DATA:
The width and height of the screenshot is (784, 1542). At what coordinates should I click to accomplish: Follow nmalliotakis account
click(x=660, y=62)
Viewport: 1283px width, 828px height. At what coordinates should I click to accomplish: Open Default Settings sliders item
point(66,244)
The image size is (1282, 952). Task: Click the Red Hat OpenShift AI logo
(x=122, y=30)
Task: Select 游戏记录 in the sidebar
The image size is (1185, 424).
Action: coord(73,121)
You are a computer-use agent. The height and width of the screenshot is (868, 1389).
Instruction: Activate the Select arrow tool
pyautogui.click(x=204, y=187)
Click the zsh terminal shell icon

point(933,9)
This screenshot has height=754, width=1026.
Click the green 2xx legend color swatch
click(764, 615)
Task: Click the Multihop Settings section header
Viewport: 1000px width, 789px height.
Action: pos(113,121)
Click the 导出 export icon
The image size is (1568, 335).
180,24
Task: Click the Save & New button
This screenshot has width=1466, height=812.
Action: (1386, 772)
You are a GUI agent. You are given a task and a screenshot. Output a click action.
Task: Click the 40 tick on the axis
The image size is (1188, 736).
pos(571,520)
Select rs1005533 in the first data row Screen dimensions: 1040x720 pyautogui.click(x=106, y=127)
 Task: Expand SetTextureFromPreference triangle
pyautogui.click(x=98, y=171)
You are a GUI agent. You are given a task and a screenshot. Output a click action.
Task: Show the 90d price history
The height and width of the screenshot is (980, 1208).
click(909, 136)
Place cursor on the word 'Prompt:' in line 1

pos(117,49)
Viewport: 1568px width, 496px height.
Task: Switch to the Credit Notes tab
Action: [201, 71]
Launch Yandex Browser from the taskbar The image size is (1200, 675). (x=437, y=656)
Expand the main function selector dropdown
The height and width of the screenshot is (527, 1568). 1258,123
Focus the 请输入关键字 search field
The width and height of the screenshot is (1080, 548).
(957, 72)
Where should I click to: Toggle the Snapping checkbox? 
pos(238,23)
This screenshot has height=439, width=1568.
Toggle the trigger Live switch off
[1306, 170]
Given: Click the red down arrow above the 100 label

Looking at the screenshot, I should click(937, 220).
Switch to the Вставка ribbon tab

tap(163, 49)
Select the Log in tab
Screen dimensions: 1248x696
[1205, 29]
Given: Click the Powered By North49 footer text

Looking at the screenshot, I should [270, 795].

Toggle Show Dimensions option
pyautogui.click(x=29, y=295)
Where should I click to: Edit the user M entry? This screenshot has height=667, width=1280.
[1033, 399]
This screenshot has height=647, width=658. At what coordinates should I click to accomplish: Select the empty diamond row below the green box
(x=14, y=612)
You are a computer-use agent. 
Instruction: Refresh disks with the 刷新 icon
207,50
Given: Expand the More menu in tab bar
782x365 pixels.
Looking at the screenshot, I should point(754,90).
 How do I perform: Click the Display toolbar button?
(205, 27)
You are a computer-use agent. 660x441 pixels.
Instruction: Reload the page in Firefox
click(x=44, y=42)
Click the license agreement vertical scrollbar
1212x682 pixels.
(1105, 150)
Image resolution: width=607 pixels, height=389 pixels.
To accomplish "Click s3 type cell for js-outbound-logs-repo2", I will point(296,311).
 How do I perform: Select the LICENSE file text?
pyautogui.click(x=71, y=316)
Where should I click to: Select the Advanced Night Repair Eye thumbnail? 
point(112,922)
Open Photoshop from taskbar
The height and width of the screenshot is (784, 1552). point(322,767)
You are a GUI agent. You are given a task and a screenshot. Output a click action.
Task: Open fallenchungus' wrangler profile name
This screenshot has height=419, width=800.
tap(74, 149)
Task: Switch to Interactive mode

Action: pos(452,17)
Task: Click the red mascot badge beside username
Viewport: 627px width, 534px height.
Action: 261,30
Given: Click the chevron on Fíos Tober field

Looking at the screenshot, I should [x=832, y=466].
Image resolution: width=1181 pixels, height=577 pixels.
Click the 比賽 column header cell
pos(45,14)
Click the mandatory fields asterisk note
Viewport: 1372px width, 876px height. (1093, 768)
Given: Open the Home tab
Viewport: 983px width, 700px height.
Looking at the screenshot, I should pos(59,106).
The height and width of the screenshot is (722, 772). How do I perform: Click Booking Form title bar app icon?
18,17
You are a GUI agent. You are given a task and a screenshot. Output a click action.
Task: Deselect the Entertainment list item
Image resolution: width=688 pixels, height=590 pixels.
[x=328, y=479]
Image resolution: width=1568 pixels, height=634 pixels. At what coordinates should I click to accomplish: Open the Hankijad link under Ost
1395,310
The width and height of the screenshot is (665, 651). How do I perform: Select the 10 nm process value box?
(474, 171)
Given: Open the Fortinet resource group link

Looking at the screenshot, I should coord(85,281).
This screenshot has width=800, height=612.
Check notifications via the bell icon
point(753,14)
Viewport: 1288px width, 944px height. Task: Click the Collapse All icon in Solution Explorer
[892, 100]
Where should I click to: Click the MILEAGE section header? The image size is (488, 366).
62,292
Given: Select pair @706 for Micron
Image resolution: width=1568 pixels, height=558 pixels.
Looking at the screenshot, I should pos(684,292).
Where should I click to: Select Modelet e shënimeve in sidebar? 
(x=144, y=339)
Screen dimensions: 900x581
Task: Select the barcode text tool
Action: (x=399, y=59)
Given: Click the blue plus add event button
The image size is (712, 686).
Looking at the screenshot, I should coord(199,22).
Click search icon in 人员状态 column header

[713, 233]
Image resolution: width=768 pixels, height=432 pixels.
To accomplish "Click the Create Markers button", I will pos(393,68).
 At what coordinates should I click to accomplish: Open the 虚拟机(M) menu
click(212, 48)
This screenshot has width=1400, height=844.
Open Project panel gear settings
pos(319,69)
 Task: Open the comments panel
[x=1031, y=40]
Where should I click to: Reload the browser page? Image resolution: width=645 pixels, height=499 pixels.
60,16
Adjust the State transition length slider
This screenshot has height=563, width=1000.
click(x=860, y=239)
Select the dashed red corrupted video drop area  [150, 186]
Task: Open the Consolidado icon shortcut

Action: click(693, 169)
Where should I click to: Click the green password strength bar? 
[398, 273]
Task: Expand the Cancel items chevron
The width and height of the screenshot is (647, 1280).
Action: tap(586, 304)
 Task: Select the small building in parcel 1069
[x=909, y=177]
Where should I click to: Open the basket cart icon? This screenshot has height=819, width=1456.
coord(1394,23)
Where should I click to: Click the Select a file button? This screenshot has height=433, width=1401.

WHAT TO DO: Find the word "will" in the entries, then copy out every line that has it.

REPLY:
To accomplish "Click s3 type cell for js-outbound-logs-repo2", I will point(296,311).
To accomplish "Click the Create Markers button", I will pos(393,68).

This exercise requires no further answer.